▶ BRIEF: Copy out the listing lines from the one containing "Screen dimensions: 1232x953" through the one containing "point(451,415)", inclusive, word for word, leaving out the pictures.

▶ PROVIDED ENTRIES:
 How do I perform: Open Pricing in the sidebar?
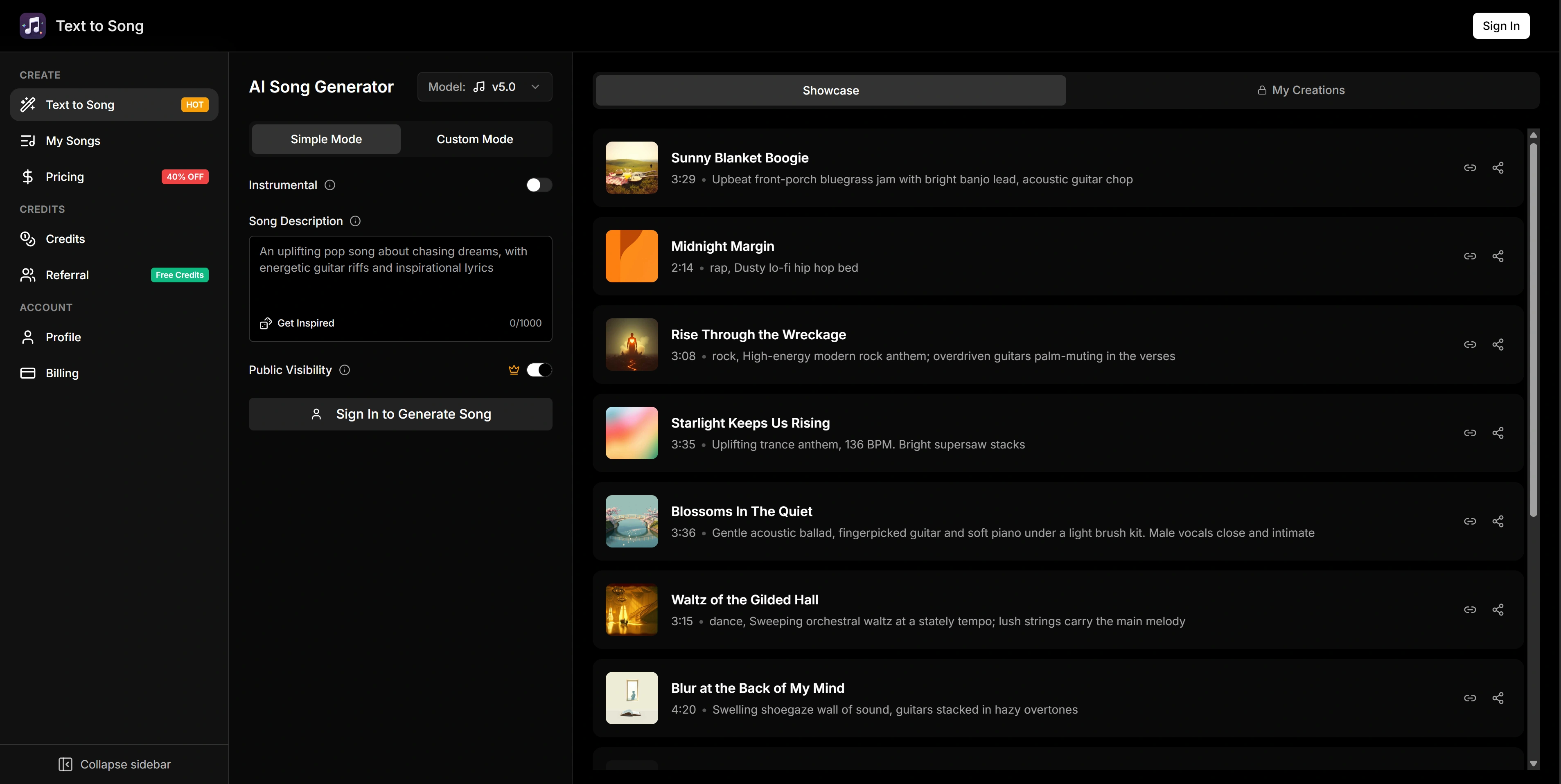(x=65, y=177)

...

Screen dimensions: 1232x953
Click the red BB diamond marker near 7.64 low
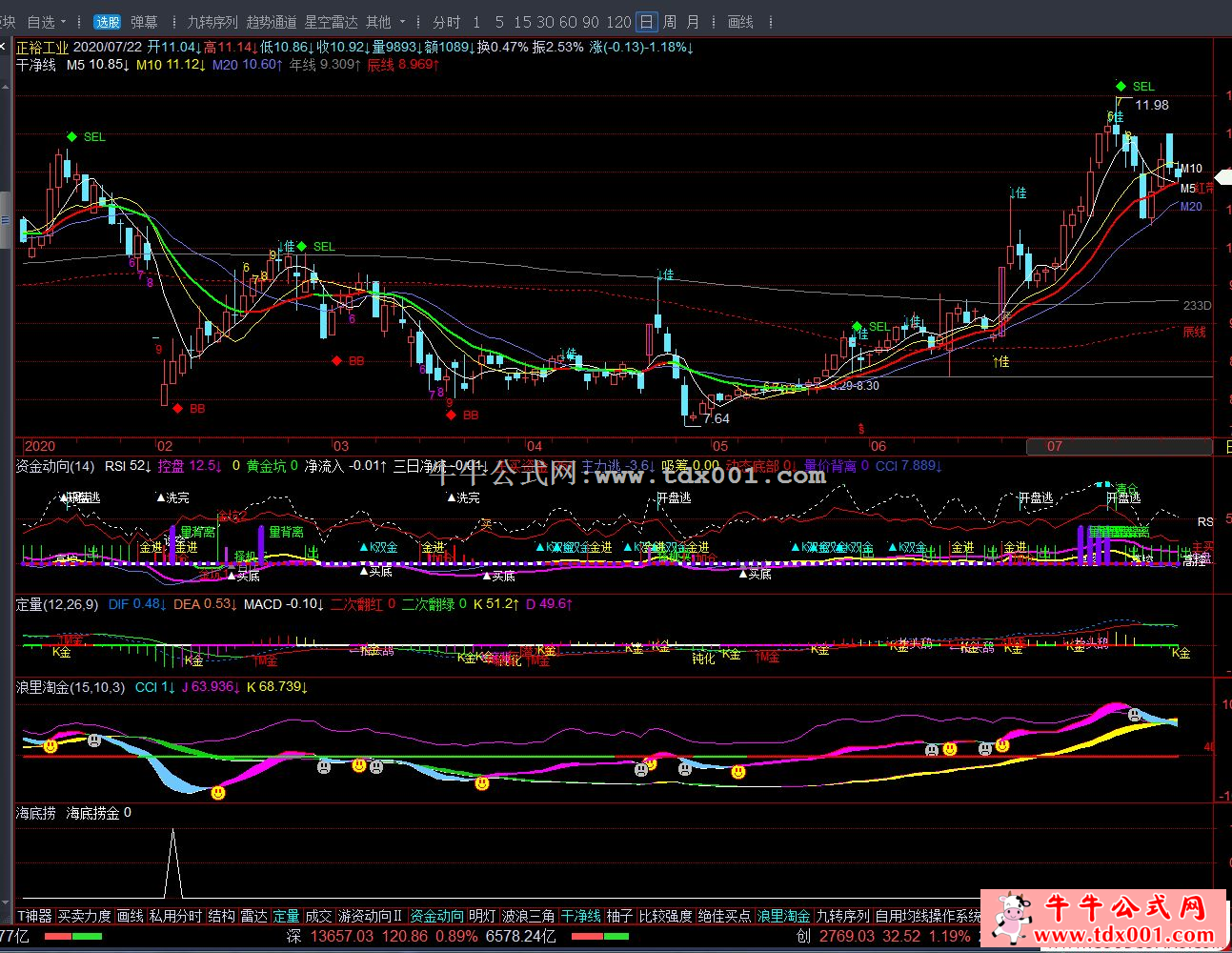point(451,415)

▶ EXERCISE RESPONSE:
Screen dimensions: 1232x953
Click the red BB diamond marker near 7.64 low
point(451,415)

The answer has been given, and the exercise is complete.